(Tasks to complete)
1. In the CDD download source code, what is the default timeout for download_url, in seconds?
2. Return the part of the CDD download source code from "response = requests.get(search_url, headers=header)" to "response = requests.get(status_url, headers=header)", copied word for word.

(Passage shown)
******

Source code for drugforge.data.services.cdd.cdd_download

import logging
from io import StringIO

import pandas

# Base CDD vault API URL
CDD_URL = "https://app.collaborativedrug.com/api/v1/vaults"
# All molecules with SMILES (public)
MOONSHOT_ALL_SMI_SEARCH = "13157856-vbatz0uAL8fhJR87pFN0tA"
# Noncovalent molecules with experimental measurements (from John)
MOONSHOT_NONCOVALENT_SMI_SEARCH = "9737468-RPSZ3XnVP-ufU6nNTJjZ_Q"
# Noncovalent with experimental measurements, including batch created date
MOONSHOT_NONCOVALENT_W_DATES_SEARCH = "11947939-KXLWU3JLbLzI354es-VKVg"

MOONSHOT_SEARCH_DICT = {
    "sars_fluorescence_all_smi": MOONSHOT_ALL_SMI_SEARCH,
    "sars_fluorescence_noncovalent_no_dates": MOONSHOT_NONCOVALENT_SMI_SEARCH,
    "sars_fluorescence_noncovalent_w_dates": MOONSHOT_NONCOVALENT_W_DATES_SEARCH,
}

# All molecules with Mac1 FRET data
ASAP_MAC1_ALL_FRET = "13002158-OsTakM3U--QoAEusMICUDA"



[docs]
def download_url(search_url, header, vault=None, timeout=5000, retry_delay=10):
    """
    Make requests to the API using the passed information.

    Parameters
    ----------
    search_url : string
        URL for the initial GET request
    header : dict
        Header information passed to GET request. Must contain an entry for
        'X-CDD-token' that gives the user's CDD API token
    timeout : int, default=5000
        Timeout (in seconds)
    retry_delay : int, default=10
        Delay between retry status (in seconds)

    Returns
    -------
    requests.Response
        Response object from the final export GET request
    """
    import sys
    import time

    import requests

    # If vault is not specified, attempt to parse from URL
    if not vault:
        vault = search_url.split("/")[-3]
        logging.debug(f"Using {vault} as vault.")

    # Make the initial download request
    logging.debug(f"download_url : initiating search {search_url}")
    response = requests.get(search_url, headers=header)
    logging.debug(f"  {response}")
    export_id = response.json()["id"]
    logging.debug(f"  Export id for requested search is {export_id}")

    # Check every `retry_delay` seconds to see if the export is ready
    status_url = f"{CDD_URL}/{vault}/export_progress/{export_id}"
    status = None
    total_seconds = 0
    while True:
        logging.debug(f"  checking if export is finished at {status_url}")
        response = requests.get(status_url, headers=header)
        status = response.json()["status"]

        if status == "finished":
            logging.debug("  Export is ready")
            break

        # Sleep between attempts
        time.sleep(retry_delay)
        total_seconds += retry_delay

        # Time out when we reach the limit
        if total_seconds > timeout:
            logging.error("Export Never Finished")
            break

    if status != "finished":
        logging.error(
            f"CDD Vault export timed out. Please check manually: {search_url}"
        )
        sys.exit("Export failed")

    # Send GET request for final export
    result_url = f"{CDD_URL}/{vault}/exports/{export_id}"
    response = requests.get(result_url, headers=header)

******

(Supplied entries)
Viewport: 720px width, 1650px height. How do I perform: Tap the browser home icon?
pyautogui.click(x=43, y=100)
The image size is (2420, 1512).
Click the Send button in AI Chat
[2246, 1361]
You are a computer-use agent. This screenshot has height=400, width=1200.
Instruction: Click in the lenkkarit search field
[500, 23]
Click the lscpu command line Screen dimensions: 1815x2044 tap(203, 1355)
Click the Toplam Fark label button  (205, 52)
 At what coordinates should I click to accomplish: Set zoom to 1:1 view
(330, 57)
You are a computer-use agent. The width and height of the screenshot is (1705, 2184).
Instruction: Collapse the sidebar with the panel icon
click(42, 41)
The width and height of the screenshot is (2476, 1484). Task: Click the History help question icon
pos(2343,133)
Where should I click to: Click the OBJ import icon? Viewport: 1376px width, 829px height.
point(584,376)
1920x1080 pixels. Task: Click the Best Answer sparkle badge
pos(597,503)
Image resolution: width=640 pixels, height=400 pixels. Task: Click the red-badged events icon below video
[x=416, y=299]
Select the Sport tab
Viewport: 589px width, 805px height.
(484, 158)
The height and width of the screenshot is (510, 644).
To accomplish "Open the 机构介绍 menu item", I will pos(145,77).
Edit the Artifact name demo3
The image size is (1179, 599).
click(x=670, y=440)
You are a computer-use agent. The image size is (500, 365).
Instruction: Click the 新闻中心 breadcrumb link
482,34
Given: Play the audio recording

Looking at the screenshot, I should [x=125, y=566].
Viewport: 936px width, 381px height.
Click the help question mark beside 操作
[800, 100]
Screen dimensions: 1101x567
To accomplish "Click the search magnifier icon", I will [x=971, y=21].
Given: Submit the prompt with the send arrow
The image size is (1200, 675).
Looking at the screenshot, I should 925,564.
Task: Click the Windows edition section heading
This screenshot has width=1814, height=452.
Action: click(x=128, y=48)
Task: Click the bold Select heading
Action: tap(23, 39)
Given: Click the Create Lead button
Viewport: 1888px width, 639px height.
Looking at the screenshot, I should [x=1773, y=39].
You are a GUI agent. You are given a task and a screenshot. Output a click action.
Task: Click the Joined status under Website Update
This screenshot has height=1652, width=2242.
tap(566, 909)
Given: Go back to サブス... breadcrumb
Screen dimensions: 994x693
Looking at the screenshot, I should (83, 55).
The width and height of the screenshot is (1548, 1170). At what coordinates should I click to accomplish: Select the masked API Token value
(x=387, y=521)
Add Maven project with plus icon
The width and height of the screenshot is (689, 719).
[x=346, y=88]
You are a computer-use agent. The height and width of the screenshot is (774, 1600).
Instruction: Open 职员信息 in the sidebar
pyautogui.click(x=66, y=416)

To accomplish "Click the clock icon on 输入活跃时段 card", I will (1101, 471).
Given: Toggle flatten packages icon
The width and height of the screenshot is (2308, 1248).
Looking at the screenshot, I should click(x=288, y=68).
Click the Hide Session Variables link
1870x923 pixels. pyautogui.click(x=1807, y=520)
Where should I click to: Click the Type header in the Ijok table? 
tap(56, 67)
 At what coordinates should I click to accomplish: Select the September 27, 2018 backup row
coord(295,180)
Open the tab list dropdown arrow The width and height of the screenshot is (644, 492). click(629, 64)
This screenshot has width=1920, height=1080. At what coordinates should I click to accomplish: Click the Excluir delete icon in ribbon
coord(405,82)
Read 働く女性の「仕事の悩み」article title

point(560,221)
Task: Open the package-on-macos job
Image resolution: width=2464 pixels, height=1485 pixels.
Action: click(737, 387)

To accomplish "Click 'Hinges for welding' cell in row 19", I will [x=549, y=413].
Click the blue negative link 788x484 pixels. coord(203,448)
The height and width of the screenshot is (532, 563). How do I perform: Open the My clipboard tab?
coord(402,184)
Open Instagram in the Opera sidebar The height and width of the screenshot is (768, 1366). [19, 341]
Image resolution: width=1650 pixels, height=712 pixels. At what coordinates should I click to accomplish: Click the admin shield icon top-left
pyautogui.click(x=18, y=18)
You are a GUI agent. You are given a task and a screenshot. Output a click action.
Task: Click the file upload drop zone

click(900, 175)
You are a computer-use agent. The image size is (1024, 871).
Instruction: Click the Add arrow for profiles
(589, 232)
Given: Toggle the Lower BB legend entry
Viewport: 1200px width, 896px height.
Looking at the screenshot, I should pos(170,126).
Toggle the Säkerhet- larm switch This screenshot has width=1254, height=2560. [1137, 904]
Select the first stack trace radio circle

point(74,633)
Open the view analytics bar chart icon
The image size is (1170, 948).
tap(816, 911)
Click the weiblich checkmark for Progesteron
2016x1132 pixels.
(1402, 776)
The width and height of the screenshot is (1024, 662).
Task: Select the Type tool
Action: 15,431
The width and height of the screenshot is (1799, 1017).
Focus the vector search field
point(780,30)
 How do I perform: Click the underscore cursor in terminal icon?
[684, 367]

******

(Exercise solutions)
1. 5000 seconds.

2.
response = requests.get(search_url, headers=header)
    logging.debug(f"  {response}")
    export_id = response.json()["id"]
    logging.debug(f"  Export id for requested search is {export_id}")

    # Check every `retry_delay` seconds to see if the export is ready
    status_url = f"{CDD_URL}/{vault}/export_progress/{export_id}"
    status = None
    total_seconds = 0
    while True:
        logging.debug(f"  checking if export is finished at {status_url}")
        response = requests.get(status_url, headers=header)